Frans de Waal direbbe che questi pregiudizi sono frutto della nostra antroponegazione intesa come il “tentare di innalzare muri per separare gli esseri umani dal resto del regno animale. Darwin sosteneva che per le facoltà mentali uomini e animali si differenziano solo per grado e non per natura.. forse è sbagliata anche questa visione perché riconosce comunque all’uomo un grado di intelligenza più elevato. “Non possiamo fare a meno di misurare altre menti in base alla loro somiglianza con la nostra <scrive Jennifer Ackerman>. E chiaramente attribuiamo valore a ciò in cui siamo più bravi noi”. Vi sembra che non sia vero? Ripensate al piccione stordito che avete definito come stupido (quello che forse ora sta ancora riprendendosi sul vostro balcone) e chiedetevi, mentre ricorrete al GPS per trovare località vicine a casa vostra, chi è il più stupido.

Contrariamente a quanto ho letto in alcune recensioni, il libro di Jennifer Ackerman non vuole cercare di convincervi che gli uccelli sono intelligenti come noi (se non altro per il fatto che noi non siamo la misura per tutto il resto dei viventi), ma farvi apprezzare il fatto che negli uccelli esistono differenti tipologie di ingegno  e intelligenza, così come esistono intelligenze diverse nella nostra specie. Leggendo “Il genio degli uccelli” vedrete che “ogni capitolo racconta la storia di uccelli dotati di abilità o competenze straordinarie, siano essere tecniche, sociali, musicali, artistiche, spaziali, inventive o adattative”. Leggendo questo magnifico libro incontrerete tante specie diverse, dai comuni piccioni ai pappagalli e corvi, e scoprirete con un enorme numero di esempi in quanti modi diversi si può essere intelligenti o se preferite in quante forme diverse si è evoluta quell’insieme di abilità che possiamo chiamare intelligenza.

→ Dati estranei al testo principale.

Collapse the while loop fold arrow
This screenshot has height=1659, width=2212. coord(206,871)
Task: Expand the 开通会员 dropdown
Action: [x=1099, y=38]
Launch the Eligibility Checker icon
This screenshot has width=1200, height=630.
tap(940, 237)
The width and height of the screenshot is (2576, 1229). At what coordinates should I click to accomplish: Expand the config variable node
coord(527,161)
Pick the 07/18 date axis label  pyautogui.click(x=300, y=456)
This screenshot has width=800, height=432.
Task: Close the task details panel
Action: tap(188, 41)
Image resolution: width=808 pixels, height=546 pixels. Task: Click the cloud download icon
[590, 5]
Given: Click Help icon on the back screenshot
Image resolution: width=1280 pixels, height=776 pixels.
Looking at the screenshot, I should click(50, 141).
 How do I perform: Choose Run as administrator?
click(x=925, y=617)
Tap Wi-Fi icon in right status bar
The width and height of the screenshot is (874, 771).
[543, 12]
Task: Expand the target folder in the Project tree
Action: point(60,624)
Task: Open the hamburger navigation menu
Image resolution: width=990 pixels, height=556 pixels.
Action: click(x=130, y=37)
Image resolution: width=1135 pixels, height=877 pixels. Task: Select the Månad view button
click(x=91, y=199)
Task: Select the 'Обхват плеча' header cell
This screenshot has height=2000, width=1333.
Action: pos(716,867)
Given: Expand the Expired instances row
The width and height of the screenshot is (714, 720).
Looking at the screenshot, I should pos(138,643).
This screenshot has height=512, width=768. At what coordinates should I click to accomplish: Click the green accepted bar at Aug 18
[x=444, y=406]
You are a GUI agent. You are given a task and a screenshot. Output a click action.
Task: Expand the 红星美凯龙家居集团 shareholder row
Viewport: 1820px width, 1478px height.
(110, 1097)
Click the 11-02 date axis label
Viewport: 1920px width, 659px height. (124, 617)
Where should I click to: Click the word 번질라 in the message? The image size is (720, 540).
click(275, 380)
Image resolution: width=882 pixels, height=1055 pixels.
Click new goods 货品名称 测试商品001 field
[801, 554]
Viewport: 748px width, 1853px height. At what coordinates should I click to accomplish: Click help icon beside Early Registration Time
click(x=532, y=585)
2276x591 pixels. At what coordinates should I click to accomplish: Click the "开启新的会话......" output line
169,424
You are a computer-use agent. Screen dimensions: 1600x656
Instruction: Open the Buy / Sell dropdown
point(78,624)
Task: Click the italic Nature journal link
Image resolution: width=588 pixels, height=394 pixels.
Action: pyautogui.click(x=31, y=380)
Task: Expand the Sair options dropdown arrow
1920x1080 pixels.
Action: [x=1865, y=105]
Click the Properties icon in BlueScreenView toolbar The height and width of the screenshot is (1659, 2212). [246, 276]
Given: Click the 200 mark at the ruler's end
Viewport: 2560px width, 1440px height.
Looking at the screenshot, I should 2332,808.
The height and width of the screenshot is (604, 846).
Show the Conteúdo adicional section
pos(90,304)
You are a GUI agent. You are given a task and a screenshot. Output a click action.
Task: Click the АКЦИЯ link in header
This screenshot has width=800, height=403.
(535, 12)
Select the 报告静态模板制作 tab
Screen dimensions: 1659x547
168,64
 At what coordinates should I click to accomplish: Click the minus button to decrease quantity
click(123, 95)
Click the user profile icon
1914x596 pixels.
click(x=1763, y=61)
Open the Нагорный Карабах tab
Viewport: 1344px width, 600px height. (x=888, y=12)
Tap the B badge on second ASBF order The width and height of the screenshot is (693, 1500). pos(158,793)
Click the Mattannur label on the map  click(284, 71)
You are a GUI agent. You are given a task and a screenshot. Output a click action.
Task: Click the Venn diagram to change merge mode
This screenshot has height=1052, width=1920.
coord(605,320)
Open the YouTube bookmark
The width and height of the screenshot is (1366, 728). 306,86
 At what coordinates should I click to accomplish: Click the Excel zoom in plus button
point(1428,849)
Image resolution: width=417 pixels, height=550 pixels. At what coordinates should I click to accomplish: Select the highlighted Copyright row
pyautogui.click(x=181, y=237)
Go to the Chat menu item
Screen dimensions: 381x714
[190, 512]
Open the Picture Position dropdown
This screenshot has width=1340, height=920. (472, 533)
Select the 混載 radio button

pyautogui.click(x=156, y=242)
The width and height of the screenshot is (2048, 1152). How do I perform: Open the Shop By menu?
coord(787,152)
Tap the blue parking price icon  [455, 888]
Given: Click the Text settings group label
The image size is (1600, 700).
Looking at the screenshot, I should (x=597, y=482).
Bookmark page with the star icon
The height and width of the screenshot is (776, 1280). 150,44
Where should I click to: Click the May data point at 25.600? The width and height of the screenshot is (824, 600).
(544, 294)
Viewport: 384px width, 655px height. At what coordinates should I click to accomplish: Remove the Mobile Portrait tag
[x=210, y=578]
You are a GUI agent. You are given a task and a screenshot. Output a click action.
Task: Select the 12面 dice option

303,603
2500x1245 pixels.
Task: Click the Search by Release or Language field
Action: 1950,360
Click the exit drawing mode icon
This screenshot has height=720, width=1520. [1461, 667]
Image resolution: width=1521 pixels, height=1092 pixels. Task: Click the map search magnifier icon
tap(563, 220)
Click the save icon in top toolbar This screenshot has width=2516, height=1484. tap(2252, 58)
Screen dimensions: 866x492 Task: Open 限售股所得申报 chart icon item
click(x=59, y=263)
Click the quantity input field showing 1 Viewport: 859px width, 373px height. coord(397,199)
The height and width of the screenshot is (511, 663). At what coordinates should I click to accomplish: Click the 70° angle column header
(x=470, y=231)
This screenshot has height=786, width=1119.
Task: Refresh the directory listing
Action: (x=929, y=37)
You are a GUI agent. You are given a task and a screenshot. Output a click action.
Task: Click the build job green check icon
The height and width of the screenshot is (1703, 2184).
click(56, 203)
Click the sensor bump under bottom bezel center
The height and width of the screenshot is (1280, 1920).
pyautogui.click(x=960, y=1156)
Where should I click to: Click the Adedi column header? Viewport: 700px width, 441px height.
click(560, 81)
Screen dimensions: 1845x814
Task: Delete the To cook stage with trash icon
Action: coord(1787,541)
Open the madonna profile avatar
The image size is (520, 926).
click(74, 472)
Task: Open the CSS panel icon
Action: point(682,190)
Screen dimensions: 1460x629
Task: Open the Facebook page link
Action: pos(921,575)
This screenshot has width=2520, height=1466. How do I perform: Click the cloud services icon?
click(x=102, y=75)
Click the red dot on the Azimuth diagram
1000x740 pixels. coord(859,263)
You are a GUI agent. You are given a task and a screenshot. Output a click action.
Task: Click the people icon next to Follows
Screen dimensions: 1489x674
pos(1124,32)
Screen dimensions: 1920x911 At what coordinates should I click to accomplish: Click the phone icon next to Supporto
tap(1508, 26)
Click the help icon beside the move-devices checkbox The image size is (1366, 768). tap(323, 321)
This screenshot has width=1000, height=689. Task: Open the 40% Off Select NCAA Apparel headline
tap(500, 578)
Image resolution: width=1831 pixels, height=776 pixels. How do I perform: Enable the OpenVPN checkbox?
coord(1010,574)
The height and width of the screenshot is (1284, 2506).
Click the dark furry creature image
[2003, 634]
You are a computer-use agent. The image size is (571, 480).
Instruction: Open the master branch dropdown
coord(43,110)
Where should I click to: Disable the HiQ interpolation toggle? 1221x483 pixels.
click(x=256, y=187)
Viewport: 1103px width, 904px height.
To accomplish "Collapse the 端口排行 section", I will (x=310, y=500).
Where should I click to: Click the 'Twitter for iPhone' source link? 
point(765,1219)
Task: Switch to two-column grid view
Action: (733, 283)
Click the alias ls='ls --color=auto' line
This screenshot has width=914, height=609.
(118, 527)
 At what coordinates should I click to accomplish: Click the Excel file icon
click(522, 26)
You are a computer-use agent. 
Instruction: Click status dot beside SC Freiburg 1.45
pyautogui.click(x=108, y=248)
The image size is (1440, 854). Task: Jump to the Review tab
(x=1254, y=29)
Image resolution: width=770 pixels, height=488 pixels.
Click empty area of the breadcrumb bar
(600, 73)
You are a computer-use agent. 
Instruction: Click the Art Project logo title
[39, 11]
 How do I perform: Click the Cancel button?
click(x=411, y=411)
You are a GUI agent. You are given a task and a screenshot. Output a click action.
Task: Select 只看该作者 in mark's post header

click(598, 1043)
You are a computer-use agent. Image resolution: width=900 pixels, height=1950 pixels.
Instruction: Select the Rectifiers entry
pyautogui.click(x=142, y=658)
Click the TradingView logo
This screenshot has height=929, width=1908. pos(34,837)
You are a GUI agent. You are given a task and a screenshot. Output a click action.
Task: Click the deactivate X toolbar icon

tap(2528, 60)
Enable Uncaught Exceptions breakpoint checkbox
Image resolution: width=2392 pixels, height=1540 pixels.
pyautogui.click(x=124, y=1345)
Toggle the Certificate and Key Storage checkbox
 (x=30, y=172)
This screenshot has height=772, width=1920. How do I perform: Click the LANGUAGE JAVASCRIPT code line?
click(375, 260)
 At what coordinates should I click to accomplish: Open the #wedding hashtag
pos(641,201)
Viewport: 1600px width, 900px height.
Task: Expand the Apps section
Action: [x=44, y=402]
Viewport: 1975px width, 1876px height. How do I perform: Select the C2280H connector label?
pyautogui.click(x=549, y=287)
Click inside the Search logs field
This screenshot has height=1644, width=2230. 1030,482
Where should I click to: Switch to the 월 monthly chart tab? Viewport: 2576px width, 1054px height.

“La mia speranza <scrive la Ackerman> è che quando finirete di leggere queste pagine, la cincia e il corvo, il mimo e il passero, vi appariranno sotto una luce un po’ diversa ovvero più simili ai brillanti compagni di viaggio su questa terra che in effetti sono: creature intraprendenti, creative, astute, giocose e scaltre, che comunicano tra loro con accenti diversi, prendono complicate decisioni di navigazione senza bisogno di chiedere indicazioni, ricordano dove hanno messo qualcosa usando determinati punti di riferimento e la geometria, rubano soldi e sottraggono cibo e sono in grado di comprendere lo stato mentale di un altro soggetto”. Fate volare (letteralmente!) la vostra curiosità e spalancate la mente ai misteri della cognizione negli uccelli e scoprirete numerosissimi “enigmi meravigliosi da tenere a portata di mano nella vostra libreria mentale, per ricordarci quanto poco ancora sappiamo” di molte delle specie che ci circondano.